> TASK STATEMENT
Copy out, word for word, the lines between the one holding "Given: Uncheck View PDF after Exporting" and the one holding "click(59, 34)", inclusive. Leave the pictures out of your answer.

> Entries for locating text and elements
========================

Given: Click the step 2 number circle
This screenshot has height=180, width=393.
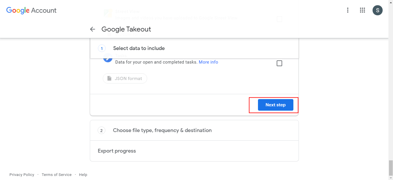Looking at the screenshot, I should coord(101,131).
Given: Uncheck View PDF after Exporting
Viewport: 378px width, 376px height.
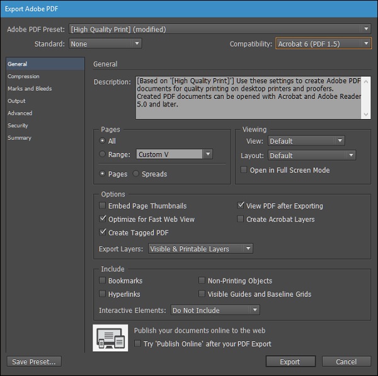Looking at the screenshot, I should [241, 206].
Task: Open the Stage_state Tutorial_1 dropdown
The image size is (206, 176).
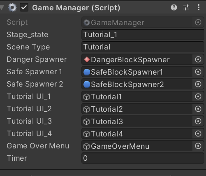Action: [x=143, y=35]
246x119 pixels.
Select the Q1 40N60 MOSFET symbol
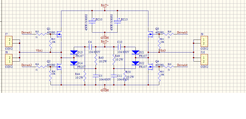click(59, 34)
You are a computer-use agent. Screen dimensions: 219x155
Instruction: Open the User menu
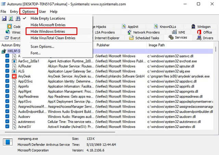(42, 12)
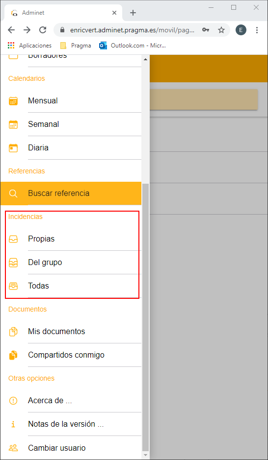Screen dimensions: 268x460
Task: Open Outlook.com bookmark link
Action: click(133, 46)
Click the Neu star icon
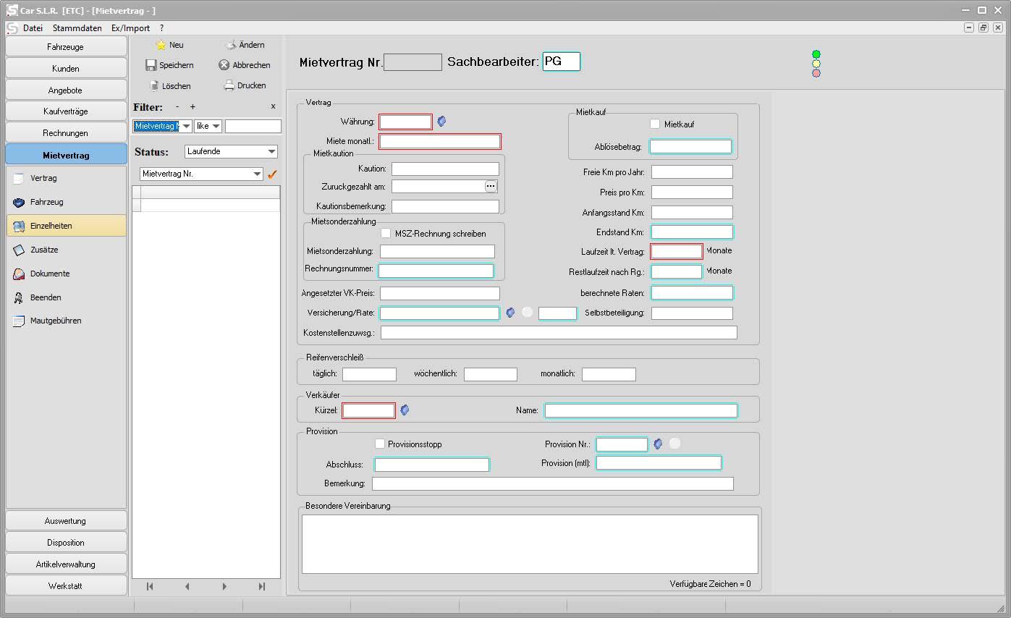This screenshot has height=618, width=1011. click(161, 45)
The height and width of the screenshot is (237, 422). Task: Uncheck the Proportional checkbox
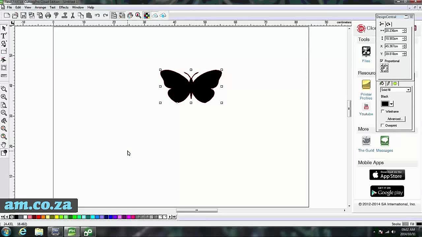(x=382, y=61)
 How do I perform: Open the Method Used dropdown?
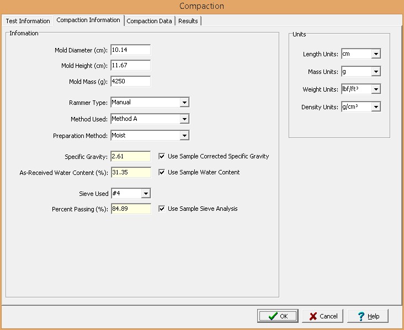click(x=184, y=119)
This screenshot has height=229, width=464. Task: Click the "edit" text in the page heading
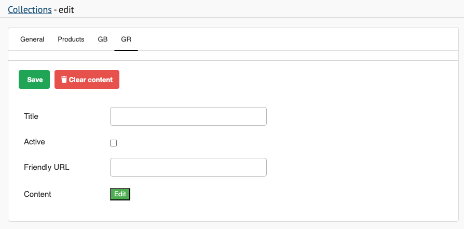[67, 9]
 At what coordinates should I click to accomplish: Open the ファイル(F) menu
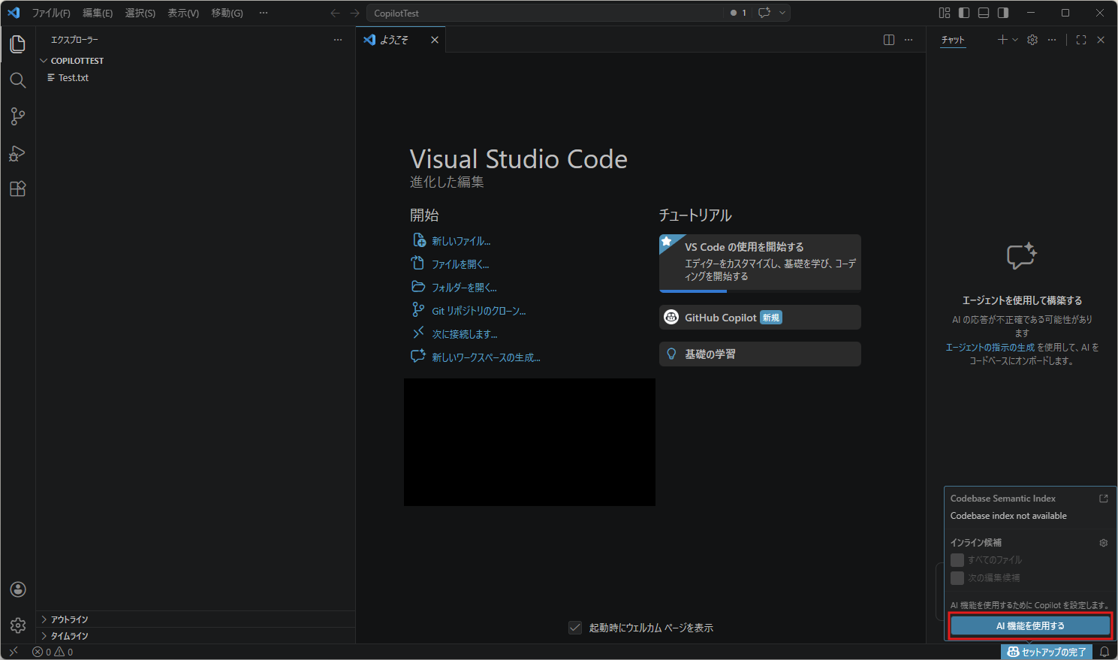click(51, 13)
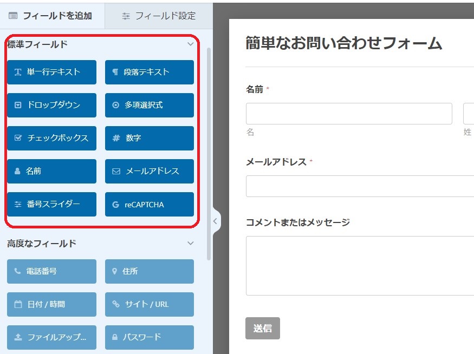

========================

> REPLY TO THE EXERCISE
Given: Uncheck View PDF after Exporting
Viewport: 378px width, 376px height.
Looking at the screenshot, I should [241, 206].
Task: Open the Stage_state Tutorial_1 dropdown
The image size is (206, 176).
Action: [x=143, y=35]
246x119 pixels.
Select the Q1 40N60 MOSFET symbol
click(59, 34)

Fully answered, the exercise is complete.